The Application of Exosomes in the Diagnosis and Treatment of Renal Cell Carcinoma

Xian Zhao1, Jian Gong1

1Research Group of Jian Gong on Pharmacoepidemiology and Clinical Drug Evaluation, School of Life Science and Biopharmaceutics, Shenyang Pharmaceutical University, Shenyang, China.

Correspondence: Jian Gong (School of Life Science and Biopharmaceutics, Shenyang Pharmaceutical University, P.O.Box 88, No.103 Wenhua Road, Shenyang, 110016, P.R. China; Email: gongjian@syphu.edu.cn).

Annals of Urologic Oncology 2023, 6(2): 47-53. https://doi.org/10.32948/auo.2023.05.16

Received: 20 April 2023 | Accepted: 16 May 2023 | Published online: 17 May 2023

Abstract

Renal cell carcinoma (RCC) is an epithelial tumor originating from the proximal renal tubule of the urinary system. RCC is one of the most common and deadly tumors representing clear cell renal cell carcinoma (ccRCC) (about 75%) as major subtype characterized by high incidence and poor prognosis. There are no obvious clinical symptoms in the early stage ccRCC, but are readily visible in the late stage with >30%  patients diagnosed with diffusion and metastasis. The incidence of RCC is higher in males than females and frequent in  developed countries than in developing ones. The current treatment for rRCC mainly focuses on surgical excision and chemotherapy, however, it still suffers from high recurrence and poor survival, due to metastatic growth and insensitivity to radiotherapy and chemotherapy. Early diagnosis of RCC is very important and remains a top priority for its treatment. Exosomes are small vesicles with a lipid bilayer membrane structure that are actively secreted by normal and cancer cells in the body, containing bioactive substances such as proteins, nucleic acids, and lipids. The detection of extracellular vesicles in body fluids can play an important role in the early diagnosis of RCC. This article reviews the role of exosomes in the diagnosis and treatment of RCC.

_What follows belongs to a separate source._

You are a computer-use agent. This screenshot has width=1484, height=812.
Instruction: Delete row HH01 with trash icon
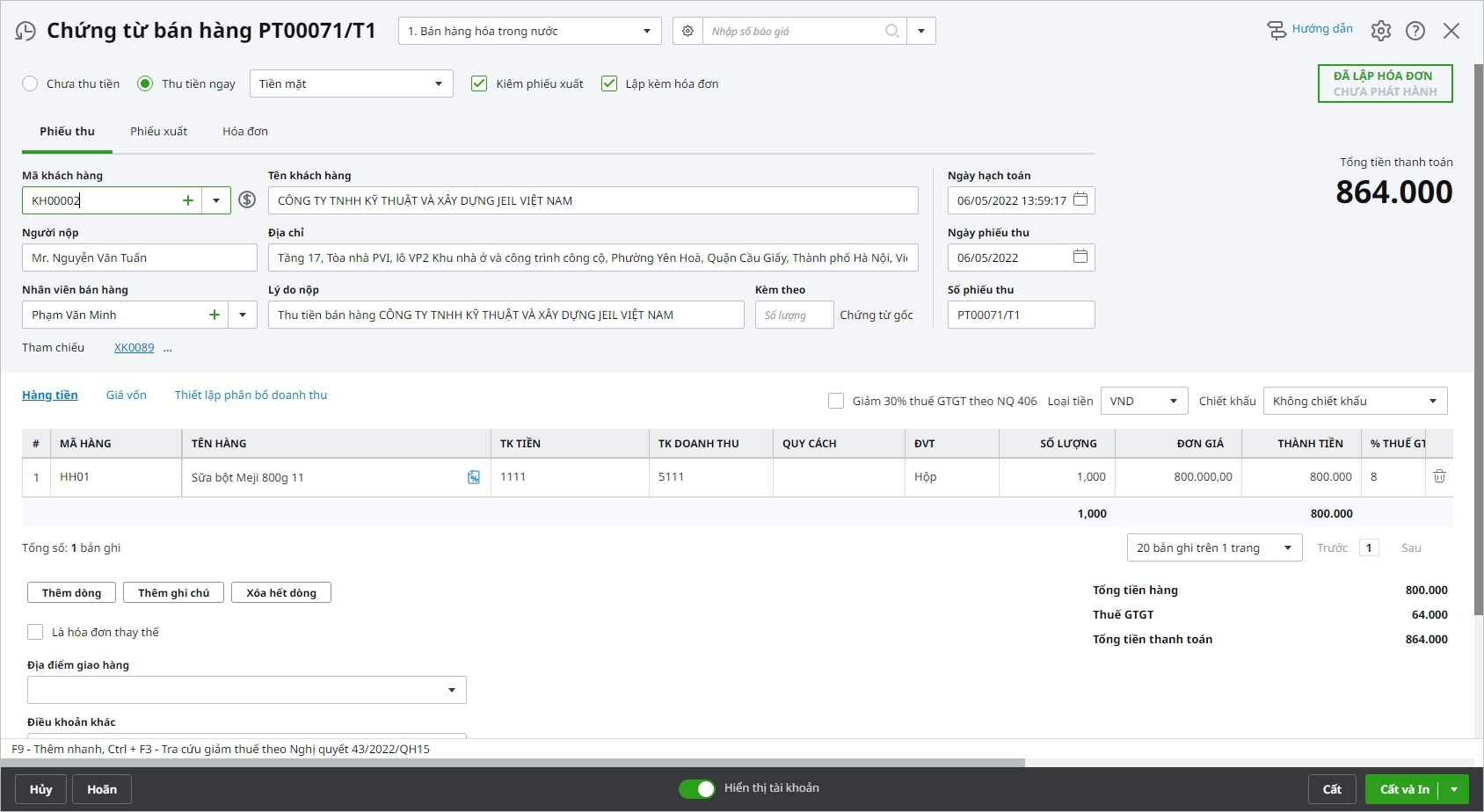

Key words renal cell carcinoma, renal tumors, exosomes, diagnosis

Introduction
Renal cell carcinoma (RCC) is one of the most common malignant tumors in the urinary system [1]. The global incidence rate is on the rise  as each year, there are about 403000 new cases, 175000 deaths, occur due to renal cancer, ranking first in the mortality of urinary tumors. Several renal cancer patients develop advancedstage disease without visible symptoms, with approximately 20% of patients experiencing the three classic symptoms such as hematuria, abdominal mass, and pain. More than 50% of patients are accidentally detected through imaging during physical examination, and about 16% of RCC has already metastasized at the time of diagnosis. Most patients can only adopt palliative treatment, with poor prognosis and a 5-year survival rate of less than 10%. Therefore, there is a rapid requirement for sensitive and specific biomarkers of renal cell carcinoma that plays an important role in the diagnosis of early disease onset. Studies have shown that the blood level of exosomes in tumor patients is higher than that in normal individuals, as tumor cells secrete more exosomes. Exosomes play an important role in the occurrence, development, diagnosis, and treatment of various solid tumors including prostate, bladder, pancreatic and breast cancer. In recent years, a series of breakthrough achievements have been made in the application and in the basic research on exosomes. A large amount of evidence shows that exosomes promote the occurrence and development of tumors, and most of the research on exosomes in the field of urologic malignancies focus on the cellular level or small-scale clinical trials. The application of exosomes in the treatment of urinary cancers is an important direction of biomarker research. It is of great significance to modify the contents or surface markers of exosomes and select appropriate sources for exosomes therapy, which provides a new idea and solution for the diagnosis and treatment of RCC [2-7].
Overview of exosomes
Exosomes are a type of cup shaped vesicles with a lipid bilayer membrane structure that are autonomously produced and secreted by cells, with an average diameter of 40-100nm. They are the smallest extracellular vesicles. In the early stage, lysosomal particles collapse to form a multivesicular body (MVB). Some of the multivesicles fuse with the plasma membrane  under the mediation of Rab protein, and then are transported out of the cell through exocytosis. These released vesicles are termed as ‘exosomes’. Currently, it is known that exosomes originate from various cells, including hematopoietic and non hematopoietic sources. It was previously thought that exosomes are non-functional substances. It was found that exosomes may tranfer genetic materials like "messengers" to exchange information between cells and play a role in receptor cells until 2007, which indicates that exosomes can participate in information exchange between cells. Now more and more studies show that exosomes play an important role in tumors [8], cardiovascular diseases [9], neurodegenerative diseases [10], and rheumatic immune diseases [11]. Exosomes can be isolated from cell culture medium and body fluids such as plasma, serum, urine, saliva, emulsion, etc. The extracellular membrane structure is with the ability to resist exogenous proteases and RNA enzymes, making intracellular functional proteins, mRNA, and miRNA more stable. Therefore, exosomes can be used as sensitive biomarkers for disease diagnosis.
Exosomes and renal cell carcinoma
Figure 1 shows the category of exosome on diagnosis and treatment of  RCC.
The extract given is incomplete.